## WORK ORDER
Each entry below must be repeated word for word.

## RECORDS SHOWN

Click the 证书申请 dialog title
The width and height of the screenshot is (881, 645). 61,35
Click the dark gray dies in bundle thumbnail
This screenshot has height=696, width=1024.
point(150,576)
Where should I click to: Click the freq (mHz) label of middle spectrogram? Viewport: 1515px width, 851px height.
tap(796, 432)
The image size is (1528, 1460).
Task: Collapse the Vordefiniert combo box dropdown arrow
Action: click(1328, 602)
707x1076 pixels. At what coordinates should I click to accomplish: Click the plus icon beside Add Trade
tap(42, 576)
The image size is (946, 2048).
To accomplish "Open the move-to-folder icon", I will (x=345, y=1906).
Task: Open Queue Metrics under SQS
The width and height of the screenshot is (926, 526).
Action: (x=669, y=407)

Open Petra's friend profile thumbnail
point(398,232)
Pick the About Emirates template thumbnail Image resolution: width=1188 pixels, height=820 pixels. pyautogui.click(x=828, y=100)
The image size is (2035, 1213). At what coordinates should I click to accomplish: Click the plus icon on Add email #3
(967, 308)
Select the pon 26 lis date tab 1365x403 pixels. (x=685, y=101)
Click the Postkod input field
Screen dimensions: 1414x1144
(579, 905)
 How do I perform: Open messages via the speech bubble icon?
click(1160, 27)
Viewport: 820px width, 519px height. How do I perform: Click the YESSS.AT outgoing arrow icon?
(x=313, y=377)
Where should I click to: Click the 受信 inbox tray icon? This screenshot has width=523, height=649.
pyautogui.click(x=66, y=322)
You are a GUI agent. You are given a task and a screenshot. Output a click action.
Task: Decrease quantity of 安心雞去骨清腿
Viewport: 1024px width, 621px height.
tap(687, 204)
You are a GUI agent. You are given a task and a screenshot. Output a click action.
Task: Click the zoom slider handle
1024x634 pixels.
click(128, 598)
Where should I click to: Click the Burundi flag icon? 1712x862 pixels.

## ANSWER BELOW
Click the 证书申请 dialog title
The width and height of the screenshot is (881, 645). 61,35
Click the dark gray dies in bundle thumbnail
This screenshot has height=696, width=1024.
point(150,576)
Where should I click to: Click the freq (mHz) label of middle spectrogram? Viewport: 1515px width, 851px height.
tap(796, 432)
The image size is (1528, 1460).
Task: Collapse the Vordefiniert combo box dropdown arrow
Action: click(1328, 602)
707x1076 pixels. At what coordinates should I click to accomplish: Click the plus icon beside Add Trade
tap(42, 576)
The image size is (946, 2048).
To accomplish "Open the move-to-folder icon", I will (x=345, y=1906).
Task: Open Queue Metrics under SQS
The width and height of the screenshot is (926, 526).
Action: (x=669, y=407)

Open Petra's friend profile thumbnail
point(398,232)
Pick the About Emirates template thumbnail Image resolution: width=1188 pixels, height=820 pixels. pyautogui.click(x=828, y=100)
The image size is (2035, 1213). At what coordinates should I click to accomplish: Click the plus icon on Add email #3
(967, 308)
Select the pon 26 lis date tab 1365x403 pixels. (x=685, y=101)
Click the Postkod input field
Screen dimensions: 1414x1144
(579, 905)
 How do I perform: Open messages via the speech bubble icon?
click(1160, 27)
Viewport: 820px width, 519px height. How do I perform: Click the YESSS.AT outgoing arrow icon?
(x=313, y=377)
Where should I click to: Click the 受信 inbox tray icon? This screenshot has width=523, height=649.
pyautogui.click(x=66, y=322)
You are a GUI agent. You are given a task and a screenshot. Output a click action.
Task: Decrease quantity of 安心雞去骨清腿
Viewport: 1024px width, 621px height.
tap(687, 204)
You are a GUI agent. You are given a task and a screenshot. Output a click action.
Task: Click the zoom slider handle
1024x634 pixels.
click(128, 598)
Where should I click to: Click the Burundi flag icon? 1712x862 pixels.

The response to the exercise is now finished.